Comienza la cuenta atrás para la piscina cubierta de Mendizorroza, que será derribada y sustituida por un moderno edificio deportivo con nuevas piletas, gimnasios, vestuarios y sauna. Los operarios de la empresa encargada de demoler el edificio iniciarán hoy los trabajos previos, que consistirán en habilitar un cordón de seguridad alrededor del bloque situado junto a la entrada del recinto municipal. Tras este primer paso, la firma vizcaína Excavaciones Baranda espera comenzar a derruir el inmueble «en el plazo de una semana», explicó el responsable de la operación, Ángel Román. Según calculó, el lugar en el que han nadado miles de vitorianos durante varias décadas quedará «como un solar» en el plazo de un mes.

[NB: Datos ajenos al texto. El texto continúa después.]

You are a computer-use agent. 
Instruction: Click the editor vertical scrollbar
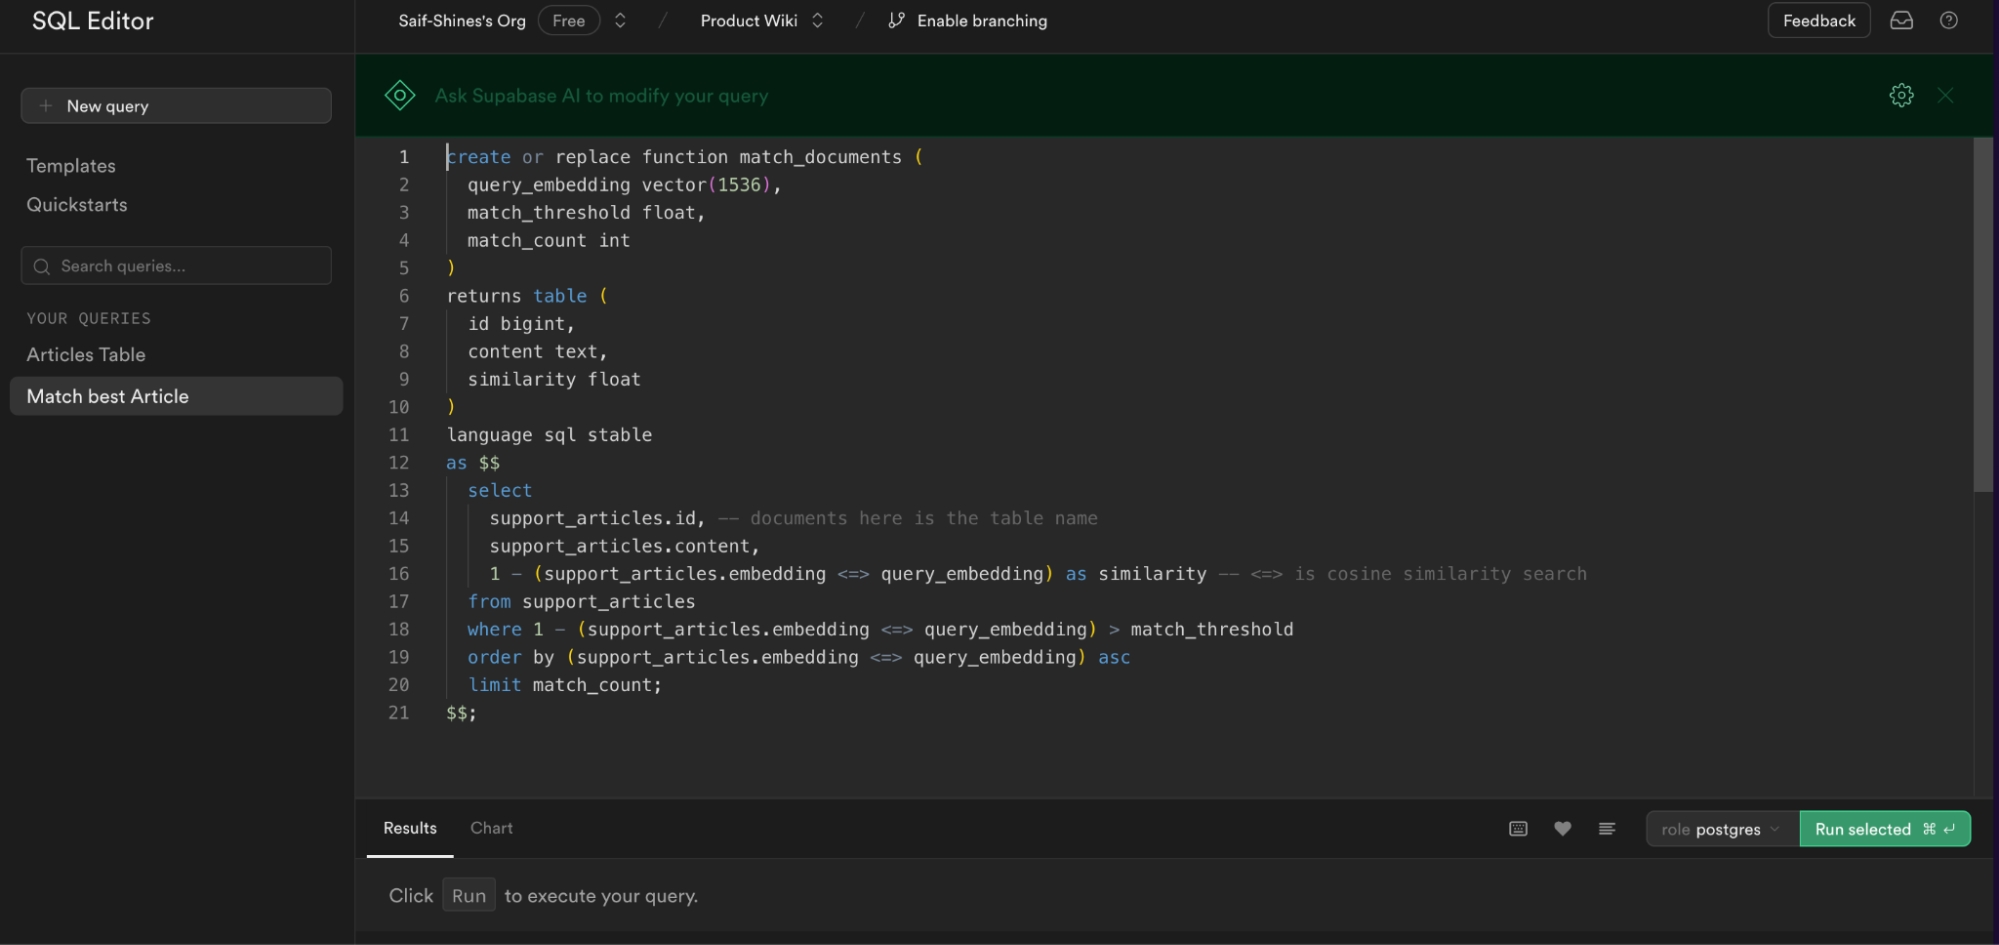click(1982, 315)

Antes de ese momento, los trabajadores realizarán nuevas intervenciones previas a la llegada de las excavadoras. La principal actuación será entrar en la piscina cubierta y extraer todo el material reciclable o apto de volver a ser aprovechado. «Sacaremos las maderas, los plásticos o el papel para que no se queden debajo de las montañas de hormigón. Así evitaremos que al final todo acabe en el vertedero de Gardélegui», detalló Román.
La demolición, cuyo inicio estaba previsto para esta misma semana, está pendiente de que Iberdrola finalice el traslado de un transformador eléctrico situado junto a la piscina cubierta. La instalación da servicio al propio recinto deportivo y a varias viviendas cercanas. Los técnicos esperan que ese trabajo esté finalizado «dentro de una semana».
'Morder' el hormigón
Entonces llegará el turno de las excavadoras. La labor de derribo se realizará con cuatro máquinas, aunque una de ellas destacará por sus elevadas dimensiones, lo que le permitirá protagonizar gran parte del derribo. La empresa vizcaína desplazará a Vitoria un vehículo Liebherr R-944, capaz de destrozar cualquier edificio que esté a una altura máxima de 24 metros.
Esta máquina 'morderá' el vetusto bloque deportivo de manera progresiva, rebajando su altura y convirtiéndolo en escombros. Por un lado, su grúa posee un brazo demoledor que rompe el hormigón. Al mismo tiempo, el aparato cuenta con una cizalla, una especie de guillotina capaz de cortar metales.
El Ayuntamiento ha invertido 192.077 euros en el derribo de la piscina cubierta, cerrada desde el 11 de agosto.